Voters at one station, where the queue was more than one mile long, became restless by the slow pace of voting and several voters tried to surge the polling station but were pushed back by the police. The queues were far longer than during parliamentary elections in June 2000 which Robert Mugabe's party narrowly won.

In first reports from rural areas where political violence has been especially rife, officials said voting was light.

In what appeared to be a show of government force, witnesses in Harare reported unusually heavy movements of soldiers and military vehicles, including armoured cars around the capital.

Mr Mugabe ended his campaign to be re-elected as the president of Zimbabwe yesterday with a strong personal attack on Tony Blair.

On the eve of the most bitterly contested election since independence from Britain, he told a crowd of 15,000 that the Prime Minister was "an arrogant little fellow" and predicted that voters would give him and his allies in Zimbabwe "a political burial" at the polls.

Amid fresh claims of vote-rigging, Mr Mugabe scorned opinion polls predicting his defeat. "There will be a resounding victory when the results are announced on Monday," he said.

But the vote-rigging and intimidation showed no signs of letting up in the 24 hours before the poll, which will close tomorrow evening.

Forty polling agents for the opposition have been arrested, electoral rules favourable to the government have been re-imposed – despite being deemed unconstitutional by the courts – and a shambolic voters' roll was found to place up to half of the electorate outside their districts.

About 5.6 million voters are registered, but the number of polling stations has been halved in urban areas, which support the opposition Movement for Democratic Change (MDC), and increased in rural areas where the ruling Zanu-PF is supported.

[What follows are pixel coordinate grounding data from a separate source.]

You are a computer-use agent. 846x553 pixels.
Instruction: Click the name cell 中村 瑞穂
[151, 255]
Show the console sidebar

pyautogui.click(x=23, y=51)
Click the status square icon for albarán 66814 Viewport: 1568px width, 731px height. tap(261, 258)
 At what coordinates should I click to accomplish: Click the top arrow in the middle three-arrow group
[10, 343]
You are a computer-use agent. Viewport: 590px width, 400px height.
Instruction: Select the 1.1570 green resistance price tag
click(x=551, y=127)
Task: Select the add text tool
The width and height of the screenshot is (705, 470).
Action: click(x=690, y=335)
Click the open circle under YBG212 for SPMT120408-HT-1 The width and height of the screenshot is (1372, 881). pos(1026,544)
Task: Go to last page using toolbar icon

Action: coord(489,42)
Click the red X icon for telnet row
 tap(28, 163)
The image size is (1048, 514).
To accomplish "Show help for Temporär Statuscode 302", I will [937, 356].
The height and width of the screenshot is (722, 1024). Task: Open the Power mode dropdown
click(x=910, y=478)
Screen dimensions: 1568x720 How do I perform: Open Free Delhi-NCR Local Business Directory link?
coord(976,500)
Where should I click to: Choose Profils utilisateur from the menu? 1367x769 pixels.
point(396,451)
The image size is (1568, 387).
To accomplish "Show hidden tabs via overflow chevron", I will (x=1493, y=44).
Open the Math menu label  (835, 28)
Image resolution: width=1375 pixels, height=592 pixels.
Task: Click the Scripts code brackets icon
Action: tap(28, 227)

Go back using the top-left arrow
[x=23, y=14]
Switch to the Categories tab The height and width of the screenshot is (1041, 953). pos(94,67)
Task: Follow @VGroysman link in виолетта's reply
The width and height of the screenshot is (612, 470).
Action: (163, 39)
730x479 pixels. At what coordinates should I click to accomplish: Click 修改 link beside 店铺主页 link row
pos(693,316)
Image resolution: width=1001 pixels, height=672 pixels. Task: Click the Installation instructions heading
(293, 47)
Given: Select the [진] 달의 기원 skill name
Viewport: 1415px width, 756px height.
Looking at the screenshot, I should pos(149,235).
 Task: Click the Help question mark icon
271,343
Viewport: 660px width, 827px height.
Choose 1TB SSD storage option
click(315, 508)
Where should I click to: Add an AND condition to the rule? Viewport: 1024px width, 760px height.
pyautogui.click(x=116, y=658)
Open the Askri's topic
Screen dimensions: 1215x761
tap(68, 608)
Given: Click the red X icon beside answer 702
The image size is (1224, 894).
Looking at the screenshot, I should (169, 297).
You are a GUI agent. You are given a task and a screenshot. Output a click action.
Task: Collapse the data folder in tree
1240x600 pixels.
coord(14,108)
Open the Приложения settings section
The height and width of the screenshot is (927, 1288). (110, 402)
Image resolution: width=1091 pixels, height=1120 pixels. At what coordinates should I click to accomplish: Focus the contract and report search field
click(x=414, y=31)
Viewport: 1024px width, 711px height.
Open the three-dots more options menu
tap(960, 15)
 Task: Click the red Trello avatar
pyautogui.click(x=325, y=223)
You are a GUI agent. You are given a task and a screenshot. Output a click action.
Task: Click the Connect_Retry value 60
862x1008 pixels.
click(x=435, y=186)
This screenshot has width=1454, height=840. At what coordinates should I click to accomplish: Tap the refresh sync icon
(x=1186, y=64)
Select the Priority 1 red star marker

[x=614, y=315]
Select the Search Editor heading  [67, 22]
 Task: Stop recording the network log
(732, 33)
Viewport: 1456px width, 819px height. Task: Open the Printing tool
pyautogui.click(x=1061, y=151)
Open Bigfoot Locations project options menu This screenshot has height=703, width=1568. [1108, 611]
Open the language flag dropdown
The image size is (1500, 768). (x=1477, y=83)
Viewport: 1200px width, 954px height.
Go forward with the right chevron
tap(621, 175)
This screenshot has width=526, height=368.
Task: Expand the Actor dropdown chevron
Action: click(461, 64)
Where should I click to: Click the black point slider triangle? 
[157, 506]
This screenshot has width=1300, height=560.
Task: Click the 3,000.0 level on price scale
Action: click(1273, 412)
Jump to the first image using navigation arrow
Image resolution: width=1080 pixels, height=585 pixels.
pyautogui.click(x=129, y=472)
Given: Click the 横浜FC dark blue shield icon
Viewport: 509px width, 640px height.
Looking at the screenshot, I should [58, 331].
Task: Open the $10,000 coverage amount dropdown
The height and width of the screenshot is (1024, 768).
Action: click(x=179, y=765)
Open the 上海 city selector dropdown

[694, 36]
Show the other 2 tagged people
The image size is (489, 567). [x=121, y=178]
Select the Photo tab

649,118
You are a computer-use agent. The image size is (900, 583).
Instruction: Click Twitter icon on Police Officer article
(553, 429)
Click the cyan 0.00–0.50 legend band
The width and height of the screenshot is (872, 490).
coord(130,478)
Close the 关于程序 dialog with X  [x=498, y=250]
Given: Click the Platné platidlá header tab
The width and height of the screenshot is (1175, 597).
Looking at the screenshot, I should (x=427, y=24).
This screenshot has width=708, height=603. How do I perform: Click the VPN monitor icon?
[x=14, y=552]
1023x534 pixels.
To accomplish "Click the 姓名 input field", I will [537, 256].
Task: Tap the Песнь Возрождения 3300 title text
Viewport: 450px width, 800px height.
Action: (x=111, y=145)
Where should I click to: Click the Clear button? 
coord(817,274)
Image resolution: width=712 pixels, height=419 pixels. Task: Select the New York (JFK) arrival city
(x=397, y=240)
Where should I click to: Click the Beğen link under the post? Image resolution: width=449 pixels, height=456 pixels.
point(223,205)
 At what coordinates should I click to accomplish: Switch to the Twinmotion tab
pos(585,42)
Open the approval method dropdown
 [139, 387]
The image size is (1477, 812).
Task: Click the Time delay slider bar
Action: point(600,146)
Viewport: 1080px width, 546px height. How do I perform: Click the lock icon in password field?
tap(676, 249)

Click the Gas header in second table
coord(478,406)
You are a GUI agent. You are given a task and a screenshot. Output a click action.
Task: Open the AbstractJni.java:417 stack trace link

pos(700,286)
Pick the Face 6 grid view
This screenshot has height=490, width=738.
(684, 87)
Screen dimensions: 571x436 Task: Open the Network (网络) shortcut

Tens of thousands will be unable to vote.

Zimbabwe's army has been put on high alert for the election, the Information Minister, Jonathan Moyo, said. "How can you not have your army on high alert when [Tony] Blair is making the kind of noise that he is making," he said.

The MDC leader, Morgan Tsvangirai, 49 – the only challenger to Mr Mugabe for the presidency – held a rally among workers in an industrial area of Harare. He accused the President of destroying his people, and urged people to vote, despite "massive intimidation".